Now with introduction of machine learning, there couldn’t be a more useful application for GPUs. Why?

Well effectively Machine Learning is applying same computational steps over and over again, millions or billion of times! Now these tasks are not very complex in nature but they still take some time. Minimising that time is very hard. Luckily, these computations are rather independent of each other.

Now compared to a CPU which generally have 4 physical cores or 8 virtual cores (You may go for E7 Xeons but you have to be a millionaire for that!), GPUs like Nvidia 1080 has 2560 cores! That’s over 160 times for same price!

So what we do to speed things up? We run a few thousand computations in parallel!


A boy has got punishment that he has to write “I won’t sleep during class anymore” a million times i.e. 1,000,000 times (Scary teacher this one would be!).

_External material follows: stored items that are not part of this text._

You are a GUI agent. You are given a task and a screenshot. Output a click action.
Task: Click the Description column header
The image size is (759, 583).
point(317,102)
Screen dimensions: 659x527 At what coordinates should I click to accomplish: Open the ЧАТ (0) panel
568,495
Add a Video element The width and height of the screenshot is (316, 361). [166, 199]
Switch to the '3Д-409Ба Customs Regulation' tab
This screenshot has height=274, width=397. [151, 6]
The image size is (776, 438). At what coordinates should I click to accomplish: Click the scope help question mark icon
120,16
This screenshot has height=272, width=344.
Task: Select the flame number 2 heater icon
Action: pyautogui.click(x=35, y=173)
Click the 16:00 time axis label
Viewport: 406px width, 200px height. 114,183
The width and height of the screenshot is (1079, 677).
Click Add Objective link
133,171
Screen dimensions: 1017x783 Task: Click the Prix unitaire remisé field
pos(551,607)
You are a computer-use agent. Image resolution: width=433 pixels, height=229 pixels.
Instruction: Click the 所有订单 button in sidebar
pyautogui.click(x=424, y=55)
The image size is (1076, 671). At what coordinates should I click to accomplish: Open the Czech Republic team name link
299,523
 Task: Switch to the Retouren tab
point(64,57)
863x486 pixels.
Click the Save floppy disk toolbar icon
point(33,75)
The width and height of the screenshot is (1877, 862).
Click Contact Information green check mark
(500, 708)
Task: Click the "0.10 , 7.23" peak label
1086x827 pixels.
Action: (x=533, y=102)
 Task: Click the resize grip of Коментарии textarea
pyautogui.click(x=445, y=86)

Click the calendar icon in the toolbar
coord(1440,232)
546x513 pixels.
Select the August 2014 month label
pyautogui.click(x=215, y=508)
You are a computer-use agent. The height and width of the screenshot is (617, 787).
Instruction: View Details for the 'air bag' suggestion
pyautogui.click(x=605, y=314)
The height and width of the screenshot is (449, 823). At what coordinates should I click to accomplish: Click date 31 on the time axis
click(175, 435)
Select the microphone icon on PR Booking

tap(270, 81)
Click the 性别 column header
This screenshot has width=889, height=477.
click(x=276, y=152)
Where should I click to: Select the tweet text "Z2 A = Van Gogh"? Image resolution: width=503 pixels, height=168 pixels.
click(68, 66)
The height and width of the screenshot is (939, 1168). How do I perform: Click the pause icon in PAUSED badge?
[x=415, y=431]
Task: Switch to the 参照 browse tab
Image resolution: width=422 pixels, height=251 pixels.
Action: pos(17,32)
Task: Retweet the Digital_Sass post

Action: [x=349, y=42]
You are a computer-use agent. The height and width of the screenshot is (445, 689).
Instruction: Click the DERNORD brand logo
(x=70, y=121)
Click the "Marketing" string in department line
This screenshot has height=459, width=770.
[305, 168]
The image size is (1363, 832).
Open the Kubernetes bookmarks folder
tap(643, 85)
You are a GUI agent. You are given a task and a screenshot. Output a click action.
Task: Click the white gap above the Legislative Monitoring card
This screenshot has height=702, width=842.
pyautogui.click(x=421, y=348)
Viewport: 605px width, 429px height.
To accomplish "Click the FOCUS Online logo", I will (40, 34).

It takes him 14 secs to write one of those line in general, if he speed things up he might be able to do it in 10 secs. Now for writing it 1,000,000 times he would require:

10 * 1,000,000 sec = 166667 mins = 2777 hours = 116 days = 4 months

So he would be writing that for 4 months straight! Does not make sense!

Now if he could have 1,000 people helping him to write the same thing but each of them takes 20 secs for write one sentence:

(20 * 1,000,000) / 1,000 secs = 167 mins = 2.777 hours

Despite everyone writing at half the speed, the speedup is insane!

Workload of almost 4 months has been done under 3 hours!!

How does it happen, in depth!

First GPU vs CPU


  1. High Throughput
  2. Less complex computations
  3. Less flexible in terms of working
  4. Clocked at significantly lower clock speed


  1. Low Latency
  2. Very complex computations
  3. Very flexible in terms of working
  4. Clocked at significantly higher clock speeds

Now GPU is like a bunch of hard working interns, they can’t take very critical decisions but given a work they will dedicated work on it.

So GPU acts like a Co-Processor and not like the primary processor. In terms of master-slave computing, GPU is slave to CPU’s command.

Now let’s have a deeper look into these steps:

  1. CPU launches kernels on the device (Kernel is a serial code which is a small part of original code.)
  2. CPU allocates memory on GPU
  3. CPU copies input data to GPU
  4. CPU launches kernels on GPU to process the input data
  5. CPU copies output results to itself

So how do we define parallelism in GPU

GPU Parallelism = No. of blocks * Threads per block

How does a typical kernel call look?

<< Grid of Blocks , Block of Threads , Shared Memory per Block >>
SyncThread is called, it waits until all threads within the same block have finished execution. The instruction of waiting for other threads to complete is called the implicit barrier.


What are the fundamental instructions that make computing possible and how are they implemented?

Well Starting off with basics:

Vector Operations

Vector operations execute element by element operations on corresponding elements of vectors (Single or Multi-dimensional). If the operands have the same size, then each element in the first operand gets matched up with the element in the same location in the second operand. If the operands have compatible sizes, then each input is implicitly expanded as needed to match the size of the other.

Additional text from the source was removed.